= Data provided =
================================
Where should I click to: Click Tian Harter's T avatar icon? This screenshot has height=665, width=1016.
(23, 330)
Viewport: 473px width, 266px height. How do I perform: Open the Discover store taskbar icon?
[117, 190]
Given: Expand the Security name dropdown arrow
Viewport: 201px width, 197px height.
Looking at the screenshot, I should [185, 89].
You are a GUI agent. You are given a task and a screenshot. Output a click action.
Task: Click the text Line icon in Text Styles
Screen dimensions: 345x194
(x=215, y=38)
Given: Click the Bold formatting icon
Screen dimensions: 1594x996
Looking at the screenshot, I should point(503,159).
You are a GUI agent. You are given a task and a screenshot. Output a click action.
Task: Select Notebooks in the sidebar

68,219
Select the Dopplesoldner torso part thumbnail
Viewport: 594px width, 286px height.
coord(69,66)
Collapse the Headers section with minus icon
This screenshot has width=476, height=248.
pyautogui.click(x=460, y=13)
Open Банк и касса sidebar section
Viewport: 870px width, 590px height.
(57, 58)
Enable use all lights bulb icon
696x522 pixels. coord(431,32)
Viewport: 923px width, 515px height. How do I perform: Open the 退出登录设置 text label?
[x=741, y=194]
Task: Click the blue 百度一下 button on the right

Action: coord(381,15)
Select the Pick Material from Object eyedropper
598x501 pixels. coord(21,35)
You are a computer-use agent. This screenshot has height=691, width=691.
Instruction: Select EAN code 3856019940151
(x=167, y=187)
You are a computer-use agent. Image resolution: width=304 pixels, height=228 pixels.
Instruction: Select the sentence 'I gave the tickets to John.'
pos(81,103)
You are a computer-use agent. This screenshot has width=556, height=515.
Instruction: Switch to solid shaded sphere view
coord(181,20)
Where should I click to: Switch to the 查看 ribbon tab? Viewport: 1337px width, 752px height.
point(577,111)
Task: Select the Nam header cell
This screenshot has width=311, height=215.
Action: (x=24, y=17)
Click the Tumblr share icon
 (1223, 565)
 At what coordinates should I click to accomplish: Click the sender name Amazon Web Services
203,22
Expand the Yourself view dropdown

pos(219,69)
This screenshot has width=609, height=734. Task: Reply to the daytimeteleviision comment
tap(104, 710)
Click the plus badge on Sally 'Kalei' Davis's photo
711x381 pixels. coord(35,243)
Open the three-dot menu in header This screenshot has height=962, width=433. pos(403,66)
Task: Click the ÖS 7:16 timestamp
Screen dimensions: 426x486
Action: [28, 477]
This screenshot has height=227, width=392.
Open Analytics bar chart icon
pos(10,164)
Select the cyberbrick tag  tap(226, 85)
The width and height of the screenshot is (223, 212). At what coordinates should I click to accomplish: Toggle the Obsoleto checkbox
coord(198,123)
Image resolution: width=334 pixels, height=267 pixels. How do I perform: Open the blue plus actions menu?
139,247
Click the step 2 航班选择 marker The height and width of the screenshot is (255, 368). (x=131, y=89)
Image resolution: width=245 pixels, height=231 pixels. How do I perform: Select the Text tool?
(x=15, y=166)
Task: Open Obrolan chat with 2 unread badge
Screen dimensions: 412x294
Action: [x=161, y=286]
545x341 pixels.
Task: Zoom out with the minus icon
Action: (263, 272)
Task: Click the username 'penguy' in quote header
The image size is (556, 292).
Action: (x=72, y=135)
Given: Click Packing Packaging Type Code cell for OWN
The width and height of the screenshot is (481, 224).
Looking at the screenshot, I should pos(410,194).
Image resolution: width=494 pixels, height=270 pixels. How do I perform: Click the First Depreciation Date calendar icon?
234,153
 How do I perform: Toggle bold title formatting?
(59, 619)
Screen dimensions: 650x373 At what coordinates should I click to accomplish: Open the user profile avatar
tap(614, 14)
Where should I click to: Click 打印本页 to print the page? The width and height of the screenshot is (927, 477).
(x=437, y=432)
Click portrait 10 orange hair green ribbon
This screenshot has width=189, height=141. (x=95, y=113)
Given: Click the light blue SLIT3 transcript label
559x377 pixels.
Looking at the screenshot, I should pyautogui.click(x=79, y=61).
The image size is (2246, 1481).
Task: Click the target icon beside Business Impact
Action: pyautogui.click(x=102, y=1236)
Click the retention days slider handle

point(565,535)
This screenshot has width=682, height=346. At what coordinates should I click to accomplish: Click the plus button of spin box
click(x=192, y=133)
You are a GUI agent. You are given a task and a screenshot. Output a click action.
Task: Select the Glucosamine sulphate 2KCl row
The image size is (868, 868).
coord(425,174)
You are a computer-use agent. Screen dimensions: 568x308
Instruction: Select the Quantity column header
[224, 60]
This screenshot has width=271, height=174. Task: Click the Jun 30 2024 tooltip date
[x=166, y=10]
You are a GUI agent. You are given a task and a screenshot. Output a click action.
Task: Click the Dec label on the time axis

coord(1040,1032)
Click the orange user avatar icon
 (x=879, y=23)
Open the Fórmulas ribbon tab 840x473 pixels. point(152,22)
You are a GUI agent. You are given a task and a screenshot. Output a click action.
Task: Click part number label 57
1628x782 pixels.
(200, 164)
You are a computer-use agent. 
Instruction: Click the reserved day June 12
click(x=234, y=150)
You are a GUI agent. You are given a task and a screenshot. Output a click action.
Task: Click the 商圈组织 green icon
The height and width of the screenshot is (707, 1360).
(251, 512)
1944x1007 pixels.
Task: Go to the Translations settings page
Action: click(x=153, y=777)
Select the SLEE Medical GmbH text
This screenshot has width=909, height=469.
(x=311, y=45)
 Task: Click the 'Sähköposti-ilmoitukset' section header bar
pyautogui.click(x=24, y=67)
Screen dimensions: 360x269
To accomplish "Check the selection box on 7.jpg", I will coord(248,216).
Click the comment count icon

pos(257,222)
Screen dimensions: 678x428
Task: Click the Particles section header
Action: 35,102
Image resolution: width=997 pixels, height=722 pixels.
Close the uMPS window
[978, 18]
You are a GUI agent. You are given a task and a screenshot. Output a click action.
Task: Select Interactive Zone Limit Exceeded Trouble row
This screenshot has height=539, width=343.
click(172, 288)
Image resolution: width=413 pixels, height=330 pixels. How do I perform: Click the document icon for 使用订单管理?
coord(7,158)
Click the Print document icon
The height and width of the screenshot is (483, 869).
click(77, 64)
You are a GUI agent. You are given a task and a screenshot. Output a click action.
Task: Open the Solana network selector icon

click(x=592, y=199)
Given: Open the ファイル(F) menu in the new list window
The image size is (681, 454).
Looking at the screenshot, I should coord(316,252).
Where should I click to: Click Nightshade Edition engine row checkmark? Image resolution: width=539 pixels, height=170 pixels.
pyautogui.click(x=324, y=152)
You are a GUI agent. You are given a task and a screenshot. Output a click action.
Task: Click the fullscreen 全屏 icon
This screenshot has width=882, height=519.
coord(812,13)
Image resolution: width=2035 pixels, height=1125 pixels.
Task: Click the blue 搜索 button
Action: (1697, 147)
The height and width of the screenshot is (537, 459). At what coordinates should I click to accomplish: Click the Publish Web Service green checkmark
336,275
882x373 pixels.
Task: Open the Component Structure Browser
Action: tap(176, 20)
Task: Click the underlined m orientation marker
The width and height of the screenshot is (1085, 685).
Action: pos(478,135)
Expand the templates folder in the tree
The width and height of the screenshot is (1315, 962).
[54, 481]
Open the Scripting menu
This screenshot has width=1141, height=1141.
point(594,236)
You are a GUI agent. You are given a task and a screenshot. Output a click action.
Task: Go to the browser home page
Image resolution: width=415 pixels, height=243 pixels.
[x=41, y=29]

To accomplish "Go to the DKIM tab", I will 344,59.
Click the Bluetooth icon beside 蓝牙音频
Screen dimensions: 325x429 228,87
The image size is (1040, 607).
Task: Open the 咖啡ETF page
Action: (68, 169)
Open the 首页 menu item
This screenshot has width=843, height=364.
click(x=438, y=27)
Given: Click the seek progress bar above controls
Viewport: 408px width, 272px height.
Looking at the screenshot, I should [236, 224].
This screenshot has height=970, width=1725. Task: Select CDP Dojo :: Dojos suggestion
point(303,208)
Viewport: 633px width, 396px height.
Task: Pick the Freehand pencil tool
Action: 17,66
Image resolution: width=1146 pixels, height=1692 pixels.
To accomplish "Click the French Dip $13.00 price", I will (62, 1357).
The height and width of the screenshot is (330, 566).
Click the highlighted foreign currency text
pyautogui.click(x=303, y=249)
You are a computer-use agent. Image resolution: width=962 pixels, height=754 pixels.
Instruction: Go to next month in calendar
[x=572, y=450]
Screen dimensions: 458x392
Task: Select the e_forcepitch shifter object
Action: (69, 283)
================================
= Given request =
Please locate each line in the entries above that contains the word "dimensions" and copy those lines.

= Result of this exercise =
Screen dimensions: 345x194
Screen dimensions: 1594x996
Screen dimensions: 426x486
Screen dimensions: 412x294
Screen dimensions: 650x373 At what coordinates should I click to accomplish: Open the user profile avatar
You are a computer-use agent. Screen dimensions: 568x308
Screen dimensions: 360x269
Screen dimensions: 678x428
Screen dimensions: 325x429 228,87
Screen dimensions: 458x392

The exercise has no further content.